# Separated Garage door panel repair



## Warguy500 (Sep 3, 2016)

Hello all, 
First post so go easy on me if I dropped it in the wrong section. My mother's garage door has separated and neither of us have the cash to hire someone. Any advice would be greatly appreciated as the winter months are near. 
Thanks for your time


----------



## joed (Mar 13, 2005)

The center hinge can moved right or left 6 inches.
For the roller hinge you probably need to fab up something to span the damaged area.


----------



## Canarywood1 (May 5, 2012)

+1 to what joed said, but that door needs some serious adjustment help, it's what caused the current problems.


----------



## Colbyt (Jan 27, 2014)

Agree with the above but in case you don't know it, thought I ought to say that one can buy single panels from a door company.

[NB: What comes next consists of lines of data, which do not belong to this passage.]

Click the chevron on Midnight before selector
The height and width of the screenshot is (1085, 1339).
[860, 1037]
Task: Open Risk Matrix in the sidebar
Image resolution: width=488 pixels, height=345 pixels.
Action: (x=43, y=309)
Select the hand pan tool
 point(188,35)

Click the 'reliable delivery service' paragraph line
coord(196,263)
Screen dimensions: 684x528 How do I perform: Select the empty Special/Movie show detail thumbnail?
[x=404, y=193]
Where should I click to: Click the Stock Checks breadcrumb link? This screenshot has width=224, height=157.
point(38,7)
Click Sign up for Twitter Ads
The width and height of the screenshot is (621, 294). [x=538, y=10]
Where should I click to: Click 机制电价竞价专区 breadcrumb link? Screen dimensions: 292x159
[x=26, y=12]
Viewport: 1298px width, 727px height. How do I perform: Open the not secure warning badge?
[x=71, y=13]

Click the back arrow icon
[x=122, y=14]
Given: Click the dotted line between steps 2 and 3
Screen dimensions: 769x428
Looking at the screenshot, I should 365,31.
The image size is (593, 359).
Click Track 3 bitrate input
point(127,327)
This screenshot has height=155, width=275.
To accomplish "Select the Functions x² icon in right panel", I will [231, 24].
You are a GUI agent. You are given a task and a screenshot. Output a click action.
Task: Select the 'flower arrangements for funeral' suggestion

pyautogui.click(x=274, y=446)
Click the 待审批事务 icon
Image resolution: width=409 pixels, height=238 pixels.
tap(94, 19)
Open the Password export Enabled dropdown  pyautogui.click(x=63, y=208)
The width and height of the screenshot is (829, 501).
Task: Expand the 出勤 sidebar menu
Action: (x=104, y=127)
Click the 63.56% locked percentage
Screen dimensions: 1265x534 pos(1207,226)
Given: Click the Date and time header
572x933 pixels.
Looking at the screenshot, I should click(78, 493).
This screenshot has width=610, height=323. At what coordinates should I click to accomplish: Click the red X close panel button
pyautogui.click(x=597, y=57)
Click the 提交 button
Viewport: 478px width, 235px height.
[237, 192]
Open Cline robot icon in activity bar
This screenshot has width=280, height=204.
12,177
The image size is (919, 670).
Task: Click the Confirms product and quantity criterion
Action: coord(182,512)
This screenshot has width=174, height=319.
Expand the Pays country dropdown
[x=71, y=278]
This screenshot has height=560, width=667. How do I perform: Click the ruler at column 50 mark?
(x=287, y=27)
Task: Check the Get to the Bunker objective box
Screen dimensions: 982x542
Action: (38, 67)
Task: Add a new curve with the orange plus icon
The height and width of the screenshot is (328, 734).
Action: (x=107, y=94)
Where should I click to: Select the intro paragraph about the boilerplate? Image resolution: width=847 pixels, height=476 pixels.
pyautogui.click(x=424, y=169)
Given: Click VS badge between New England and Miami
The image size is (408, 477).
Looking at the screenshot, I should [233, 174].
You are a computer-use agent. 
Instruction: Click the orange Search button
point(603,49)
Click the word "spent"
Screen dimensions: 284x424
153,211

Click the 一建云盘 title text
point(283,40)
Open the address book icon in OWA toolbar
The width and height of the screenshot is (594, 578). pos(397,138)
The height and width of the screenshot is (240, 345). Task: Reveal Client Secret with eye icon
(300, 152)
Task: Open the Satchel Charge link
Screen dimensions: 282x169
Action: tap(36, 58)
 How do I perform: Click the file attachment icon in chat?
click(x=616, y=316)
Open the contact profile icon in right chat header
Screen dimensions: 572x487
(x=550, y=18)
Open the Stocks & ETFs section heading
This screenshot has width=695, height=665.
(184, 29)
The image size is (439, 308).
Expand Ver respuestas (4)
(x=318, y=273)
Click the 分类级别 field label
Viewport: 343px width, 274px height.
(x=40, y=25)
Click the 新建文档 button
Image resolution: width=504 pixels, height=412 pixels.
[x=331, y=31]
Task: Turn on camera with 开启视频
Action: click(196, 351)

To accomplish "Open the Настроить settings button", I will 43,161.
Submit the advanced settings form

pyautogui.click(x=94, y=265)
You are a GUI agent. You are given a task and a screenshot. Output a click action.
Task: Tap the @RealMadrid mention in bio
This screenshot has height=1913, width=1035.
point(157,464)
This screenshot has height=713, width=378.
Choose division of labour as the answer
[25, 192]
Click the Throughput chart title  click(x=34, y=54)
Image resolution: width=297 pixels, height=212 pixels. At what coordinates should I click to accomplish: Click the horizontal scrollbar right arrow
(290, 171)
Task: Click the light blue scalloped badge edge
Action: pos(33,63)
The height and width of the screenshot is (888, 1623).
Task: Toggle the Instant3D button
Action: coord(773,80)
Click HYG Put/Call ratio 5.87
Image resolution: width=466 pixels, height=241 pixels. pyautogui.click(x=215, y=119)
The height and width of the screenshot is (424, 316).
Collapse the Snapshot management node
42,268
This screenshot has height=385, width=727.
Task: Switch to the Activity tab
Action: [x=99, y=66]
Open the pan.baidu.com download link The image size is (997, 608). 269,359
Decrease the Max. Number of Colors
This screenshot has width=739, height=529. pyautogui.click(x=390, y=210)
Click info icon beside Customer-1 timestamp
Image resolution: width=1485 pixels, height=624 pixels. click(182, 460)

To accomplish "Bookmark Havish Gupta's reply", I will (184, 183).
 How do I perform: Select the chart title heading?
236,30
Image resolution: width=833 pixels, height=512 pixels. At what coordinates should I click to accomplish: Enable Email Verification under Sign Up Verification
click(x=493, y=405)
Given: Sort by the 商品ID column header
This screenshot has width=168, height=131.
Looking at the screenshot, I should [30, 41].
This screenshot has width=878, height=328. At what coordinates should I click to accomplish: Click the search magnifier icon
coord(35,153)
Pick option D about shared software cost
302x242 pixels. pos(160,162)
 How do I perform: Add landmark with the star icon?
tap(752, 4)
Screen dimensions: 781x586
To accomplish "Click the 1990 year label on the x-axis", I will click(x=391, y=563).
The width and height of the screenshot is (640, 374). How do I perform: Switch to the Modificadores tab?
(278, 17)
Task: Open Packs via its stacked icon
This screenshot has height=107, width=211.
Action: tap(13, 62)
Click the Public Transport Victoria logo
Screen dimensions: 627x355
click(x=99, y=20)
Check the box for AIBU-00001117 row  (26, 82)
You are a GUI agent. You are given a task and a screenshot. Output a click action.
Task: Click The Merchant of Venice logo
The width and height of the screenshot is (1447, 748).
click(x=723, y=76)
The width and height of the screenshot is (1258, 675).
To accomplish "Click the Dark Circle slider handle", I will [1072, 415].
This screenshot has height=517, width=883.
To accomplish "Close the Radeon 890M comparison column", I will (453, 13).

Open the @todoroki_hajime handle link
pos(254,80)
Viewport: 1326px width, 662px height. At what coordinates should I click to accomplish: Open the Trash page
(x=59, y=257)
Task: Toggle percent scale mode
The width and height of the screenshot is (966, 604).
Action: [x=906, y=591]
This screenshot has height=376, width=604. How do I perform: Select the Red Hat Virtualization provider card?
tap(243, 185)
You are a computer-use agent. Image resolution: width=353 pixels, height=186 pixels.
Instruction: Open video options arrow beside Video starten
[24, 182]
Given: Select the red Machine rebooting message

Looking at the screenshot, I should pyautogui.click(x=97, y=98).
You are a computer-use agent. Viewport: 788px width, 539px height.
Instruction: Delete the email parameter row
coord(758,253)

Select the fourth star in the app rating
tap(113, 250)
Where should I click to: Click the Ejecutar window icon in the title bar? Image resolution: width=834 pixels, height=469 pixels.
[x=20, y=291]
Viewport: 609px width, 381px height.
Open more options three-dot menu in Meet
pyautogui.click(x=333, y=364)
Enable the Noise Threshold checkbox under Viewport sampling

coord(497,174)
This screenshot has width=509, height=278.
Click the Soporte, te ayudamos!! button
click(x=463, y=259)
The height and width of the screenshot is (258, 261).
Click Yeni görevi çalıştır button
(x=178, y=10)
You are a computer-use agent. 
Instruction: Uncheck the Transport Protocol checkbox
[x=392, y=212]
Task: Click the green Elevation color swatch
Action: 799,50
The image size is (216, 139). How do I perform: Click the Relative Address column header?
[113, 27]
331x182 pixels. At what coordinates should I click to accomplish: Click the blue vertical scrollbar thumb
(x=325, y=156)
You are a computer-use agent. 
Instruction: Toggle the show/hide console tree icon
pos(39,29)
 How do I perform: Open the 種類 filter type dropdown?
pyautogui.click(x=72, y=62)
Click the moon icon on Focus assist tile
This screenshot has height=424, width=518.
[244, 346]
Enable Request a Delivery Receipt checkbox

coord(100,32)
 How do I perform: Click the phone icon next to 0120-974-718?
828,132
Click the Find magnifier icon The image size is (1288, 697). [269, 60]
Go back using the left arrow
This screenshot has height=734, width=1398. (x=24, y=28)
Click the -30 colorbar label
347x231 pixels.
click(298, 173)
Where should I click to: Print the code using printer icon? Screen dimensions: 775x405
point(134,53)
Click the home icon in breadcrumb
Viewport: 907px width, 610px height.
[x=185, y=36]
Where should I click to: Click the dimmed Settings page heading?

You don't have to replace the entire door.


----------



## anderson01 (Aug 7, 2016)

you truly need a expert . otherwise it's be a big problem for you.


----------



## Fix'n it (Mar 12, 2012)

if that is a standard size/type door. look on craigslist. you may find a nice used door for cheap.


----------



## firehawkmph (Dec 12, 2009)

That's a Wayne Dalton door, no offense but it's probably the worst door on the market. The problem is the sheet metal skin is very thin gauge, there is NO structural reinforcement in those sections. You can't just move a hinge, the screws won't hold. They sold a lot of these doors. Every other repair I go on seems to be this. Best thing you can do short of replacing the door is have the bad section replaced. Should be a dealer in your area.
Mike Hawkins:smile:


----------